(TASK DESCRIPTION)
Please transcribe the data that follows, keeping every line exact.

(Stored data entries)
##########

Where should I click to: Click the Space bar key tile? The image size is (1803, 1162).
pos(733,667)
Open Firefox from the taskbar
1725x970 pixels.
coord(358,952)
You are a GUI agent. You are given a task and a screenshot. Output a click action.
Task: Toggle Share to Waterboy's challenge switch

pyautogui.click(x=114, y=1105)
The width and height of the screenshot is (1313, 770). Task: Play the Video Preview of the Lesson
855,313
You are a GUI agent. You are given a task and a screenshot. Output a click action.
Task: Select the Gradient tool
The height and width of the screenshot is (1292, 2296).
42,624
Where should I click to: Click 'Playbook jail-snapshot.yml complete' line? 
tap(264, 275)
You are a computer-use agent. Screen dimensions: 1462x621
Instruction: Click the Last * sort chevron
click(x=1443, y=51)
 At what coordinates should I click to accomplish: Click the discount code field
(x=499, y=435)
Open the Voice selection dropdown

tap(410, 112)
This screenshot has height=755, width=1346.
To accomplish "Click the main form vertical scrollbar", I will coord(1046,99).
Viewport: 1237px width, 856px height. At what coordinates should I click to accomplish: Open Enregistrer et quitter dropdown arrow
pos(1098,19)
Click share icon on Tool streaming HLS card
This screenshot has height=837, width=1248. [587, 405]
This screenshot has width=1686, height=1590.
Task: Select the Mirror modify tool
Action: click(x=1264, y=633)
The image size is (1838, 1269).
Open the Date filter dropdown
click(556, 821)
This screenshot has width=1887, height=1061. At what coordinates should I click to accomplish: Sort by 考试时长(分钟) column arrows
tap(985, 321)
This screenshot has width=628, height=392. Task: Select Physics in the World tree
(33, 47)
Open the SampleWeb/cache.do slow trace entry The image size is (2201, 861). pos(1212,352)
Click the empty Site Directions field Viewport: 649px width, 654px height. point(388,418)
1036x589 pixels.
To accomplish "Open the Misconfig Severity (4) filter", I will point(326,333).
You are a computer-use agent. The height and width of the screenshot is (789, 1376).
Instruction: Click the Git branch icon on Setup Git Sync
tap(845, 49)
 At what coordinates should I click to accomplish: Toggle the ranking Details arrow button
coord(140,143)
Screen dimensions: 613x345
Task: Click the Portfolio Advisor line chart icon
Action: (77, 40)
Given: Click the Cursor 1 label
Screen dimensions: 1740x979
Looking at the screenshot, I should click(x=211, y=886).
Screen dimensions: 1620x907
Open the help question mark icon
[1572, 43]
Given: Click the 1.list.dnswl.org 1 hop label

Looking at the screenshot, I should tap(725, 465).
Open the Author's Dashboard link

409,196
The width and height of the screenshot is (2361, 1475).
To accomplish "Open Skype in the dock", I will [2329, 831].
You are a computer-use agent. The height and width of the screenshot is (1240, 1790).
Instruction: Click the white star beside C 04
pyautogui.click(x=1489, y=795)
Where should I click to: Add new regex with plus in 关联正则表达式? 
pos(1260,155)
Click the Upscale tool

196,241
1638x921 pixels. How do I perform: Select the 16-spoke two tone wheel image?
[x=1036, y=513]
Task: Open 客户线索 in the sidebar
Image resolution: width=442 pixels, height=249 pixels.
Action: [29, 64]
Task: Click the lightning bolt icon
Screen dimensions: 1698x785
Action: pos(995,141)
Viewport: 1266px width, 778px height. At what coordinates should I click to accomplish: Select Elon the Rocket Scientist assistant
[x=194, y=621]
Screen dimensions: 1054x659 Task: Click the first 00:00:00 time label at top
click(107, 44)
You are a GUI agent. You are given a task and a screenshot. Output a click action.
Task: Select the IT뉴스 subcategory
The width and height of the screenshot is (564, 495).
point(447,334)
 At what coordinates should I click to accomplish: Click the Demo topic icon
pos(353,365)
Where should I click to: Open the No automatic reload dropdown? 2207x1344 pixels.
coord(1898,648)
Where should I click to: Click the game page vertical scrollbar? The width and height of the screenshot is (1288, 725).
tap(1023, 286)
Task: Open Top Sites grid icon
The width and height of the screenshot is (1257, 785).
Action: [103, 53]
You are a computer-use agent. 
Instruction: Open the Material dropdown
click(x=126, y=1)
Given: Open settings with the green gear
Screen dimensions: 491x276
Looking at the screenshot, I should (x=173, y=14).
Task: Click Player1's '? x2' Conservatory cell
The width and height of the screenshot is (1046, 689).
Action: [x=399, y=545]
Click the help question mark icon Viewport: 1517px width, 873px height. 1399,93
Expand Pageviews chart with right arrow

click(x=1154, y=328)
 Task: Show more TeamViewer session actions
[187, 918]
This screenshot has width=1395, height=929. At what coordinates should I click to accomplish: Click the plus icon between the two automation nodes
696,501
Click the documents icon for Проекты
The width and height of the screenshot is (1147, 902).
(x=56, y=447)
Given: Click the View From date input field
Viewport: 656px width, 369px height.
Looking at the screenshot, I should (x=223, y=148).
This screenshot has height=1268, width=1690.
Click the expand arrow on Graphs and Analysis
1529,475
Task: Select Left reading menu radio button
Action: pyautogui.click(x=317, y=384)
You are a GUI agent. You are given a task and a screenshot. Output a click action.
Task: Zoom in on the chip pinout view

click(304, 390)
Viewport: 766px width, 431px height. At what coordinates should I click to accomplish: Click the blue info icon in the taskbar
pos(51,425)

##########

(WRITTEN ANSWER)
Where should I click to: Click the Space bar key tile? The image size is (1803, 1162).
pos(733,667)
Open Firefox from the taskbar
1725x970 pixels.
coord(358,952)
You are a GUI agent. You are given a task and a screenshot. Output a click action.
Task: Toggle Share to Waterboy's challenge switch

pyautogui.click(x=114, y=1105)
The width and height of the screenshot is (1313, 770). Task: Play the Video Preview of the Lesson
855,313
You are a GUI agent. You are given a task and a screenshot. Output a click action.
Task: Select the Gradient tool
The height and width of the screenshot is (1292, 2296).
42,624
Where should I click to: Click 'Playbook jail-snapshot.yml complete' line? 
tap(264, 275)
You are a computer-use agent. Screen dimensions: 1462x621
Instruction: Click the Last * sort chevron
click(x=1443, y=51)
 At what coordinates should I click to accomplish: Click the discount code field
(x=499, y=435)
Open the Voice selection dropdown

tap(410, 112)
This screenshot has height=755, width=1346.
To accomplish "Click the main form vertical scrollbar", I will coord(1046,99).
Viewport: 1237px width, 856px height. At what coordinates should I click to accomplish: Open Enregistrer et quitter dropdown arrow
pos(1098,19)
Click share icon on Tool streaming HLS card
This screenshot has height=837, width=1248. [587, 405]
This screenshot has width=1686, height=1590.
Task: Select the Mirror modify tool
Action: click(x=1264, y=633)
The image size is (1838, 1269).
Open the Date filter dropdown
click(556, 821)
This screenshot has width=1887, height=1061. At what coordinates should I click to accomplish: Sort by 考试时长(分钟) column arrows
tap(985, 321)
This screenshot has width=628, height=392. Task: Select Physics in the World tree
(33, 47)
Open the SampleWeb/cache.do slow trace entry The image size is (2201, 861). pos(1212,352)
Click the empty Site Directions field Viewport: 649px width, 654px height. point(388,418)
1036x589 pixels.
To accomplish "Open the Misconfig Severity (4) filter", I will point(326,333).
You are a computer-use agent. The height and width of the screenshot is (789, 1376).
Instruction: Click the Git branch icon on Setup Git Sync
tap(845, 49)
 At what coordinates should I click to accomplish: Toggle the ranking Details arrow button
coord(140,143)
Screen dimensions: 613x345
Task: Click the Portfolio Advisor line chart icon
Action: (77, 40)
Given: Click the Cursor 1 label
Screen dimensions: 1740x979
Looking at the screenshot, I should click(x=211, y=886).
Screen dimensions: 1620x907
Open the help question mark icon
[1572, 43]
Given: Click the 1.list.dnswl.org 1 hop label

Looking at the screenshot, I should tap(725, 465).
Open the Author's Dashboard link

409,196
The width and height of the screenshot is (2361, 1475).
To accomplish "Open Skype in the dock", I will [2329, 831].
You are a computer-use agent. The height and width of the screenshot is (1240, 1790).
Instruction: Click the white star beside C 04
pyautogui.click(x=1489, y=795)
Where should I click to: Add new regex with plus in 关联正则表达式? 
pos(1260,155)
Click the Upscale tool

196,241
1638x921 pixels. How do I perform: Select the 16-spoke two tone wheel image?
[x=1036, y=513]
Task: Open 客户线索 in the sidebar
Image resolution: width=442 pixels, height=249 pixels.
Action: [29, 64]
Task: Click the lightning bolt icon
Screen dimensions: 1698x785
Action: pos(995,141)
Viewport: 1266px width, 778px height. At what coordinates should I click to accomplish: Select Elon the Rocket Scientist assistant
[x=194, y=621]
Screen dimensions: 1054x659 Task: Click the first 00:00:00 time label at top
click(107, 44)
You are a GUI agent. You are given a task and a screenshot. Output a click action.
Task: Select the IT뉴스 subcategory
The width and height of the screenshot is (564, 495).
point(447,334)
 At what coordinates should I click to accomplish: Click the Demo topic icon
pos(353,365)
Where should I click to: Open the No automatic reload dropdown? 2207x1344 pixels.
coord(1898,648)
Where should I click to: Click the game page vertical scrollbar? The width and height of the screenshot is (1288, 725).
tap(1023, 286)
Task: Open Top Sites grid icon
The width and height of the screenshot is (1257, 785).
Action: [103, 53]
You are a computer-use agent. 
Instruction: Open the Material dropdown
click(x=126, y=1)
Given: Open settings with the green gear
Screen dimensions: 491x276
Looking at the screenshot, I should (x=173, y=14).
Task: Click Player1's '? x2' Conservatory cell
The width and height of the screenshot is (1046, 689).
Action: [x=399, y=545]
Click the help question mark icon Viewport: 1517px width, 873px height. 1399,93
Expand Pageviews chart with right arrow

click(x=1154, y=328)
 Task: Show more TeamViewer session actions
[187, 918]
This screenshot has width=1395, height=929. At what coordinates should I click to accomplish: Click the plus icon between the two automation nodes
696,501
Click the documents icon for Проекты
The width and height of the screenshot is (1147, 902).
(x=56, y=447)
Given: Click the View From date input field
Viewport: 656px width, 369px height.
Looking at the screenshot, I should (x=223, y=148).
This screenshot has height=1268, width=1690.
Click the expand arrow on Graphs and Analysis
1529,475
Task: Select Left reading menu radio button
Action: pyautogui.click(x=317, y=384)
You are a GUI agent. You are given a task and a screenshot. Output a click action.
Task: Zoom in on the chip pinout view

click(304, 390)
Viewport: 766px width, 431px height. At what coordinates should I click to accomplish: Click the blue info icon in the taskbar
pos(51,425)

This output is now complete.